▶ EXERCISE DIRECTIONS:
Leave out every picture, and return exactly the lines from the line containing "Given: Click the Ma 21.02 date field" through the end of the records below, both inclusive.
»»
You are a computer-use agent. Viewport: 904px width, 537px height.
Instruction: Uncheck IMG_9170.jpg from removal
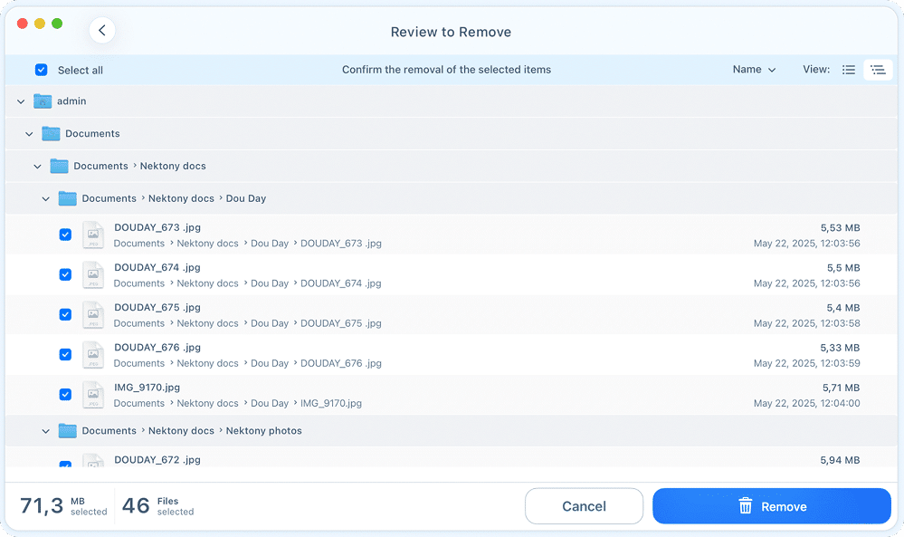coord(65,394)
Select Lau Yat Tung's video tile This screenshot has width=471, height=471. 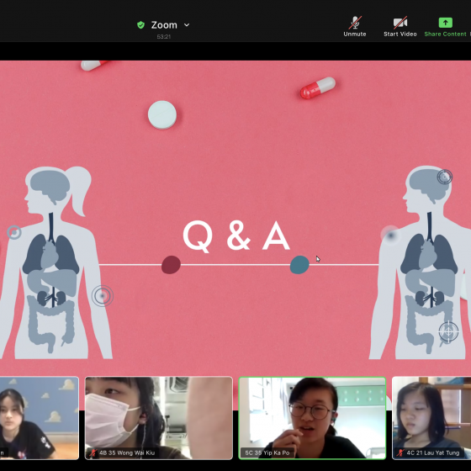click(x=431, y=418)
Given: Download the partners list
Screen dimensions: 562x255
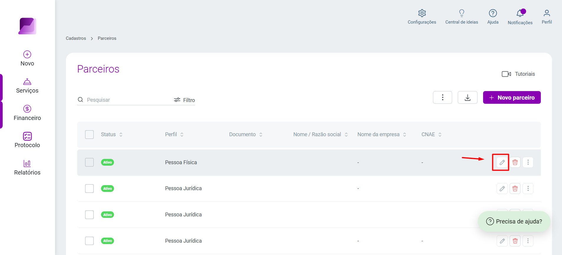Looking at the screenshot, I should point(467,98).
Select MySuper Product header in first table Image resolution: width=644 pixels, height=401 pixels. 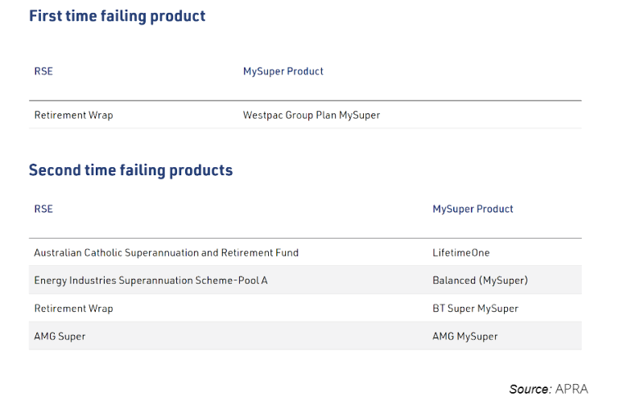point(283,72)
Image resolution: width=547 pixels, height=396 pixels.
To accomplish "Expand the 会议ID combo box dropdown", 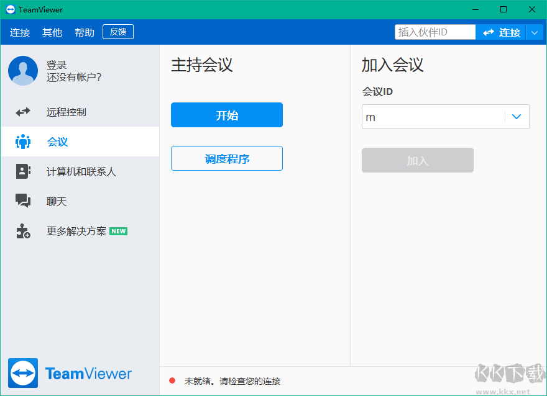I will pos(516,116).
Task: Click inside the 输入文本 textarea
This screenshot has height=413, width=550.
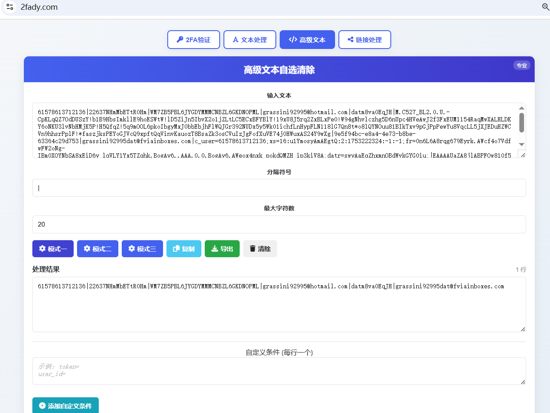Action: click(x=275, y=130)
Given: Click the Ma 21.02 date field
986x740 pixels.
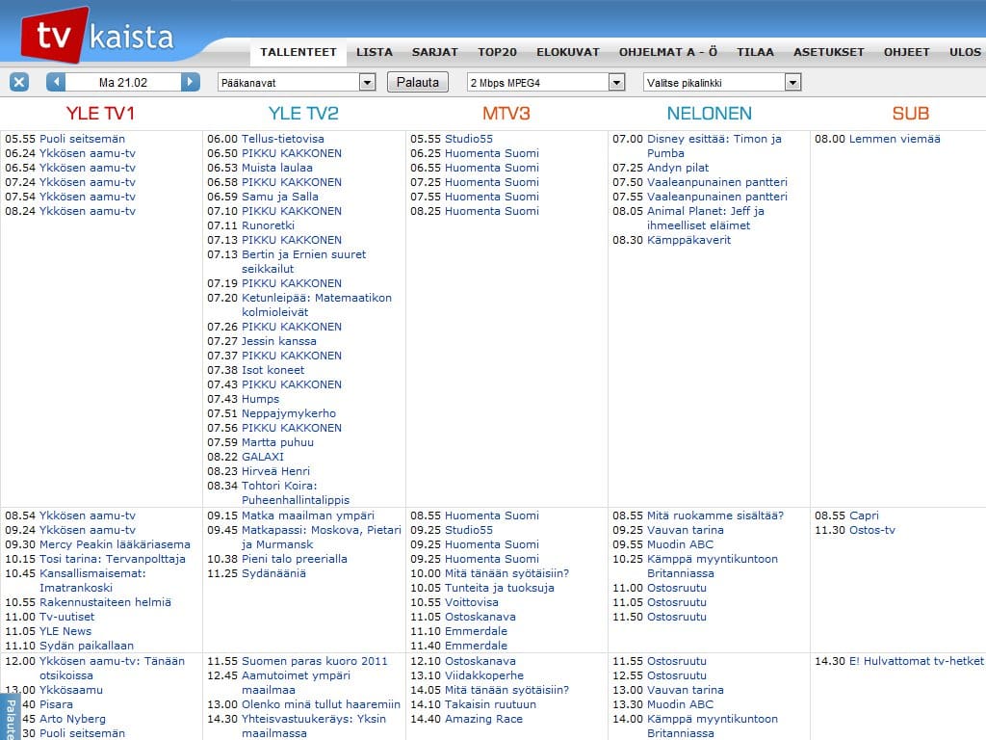Looking at the screenshot, I should (x=123, y=82).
««
▶ TASK OUTPUT:
Given: Click the Ma 21.02 date field
986x740 pixels.
Looking at the screenshot, I should (x=123, y=82).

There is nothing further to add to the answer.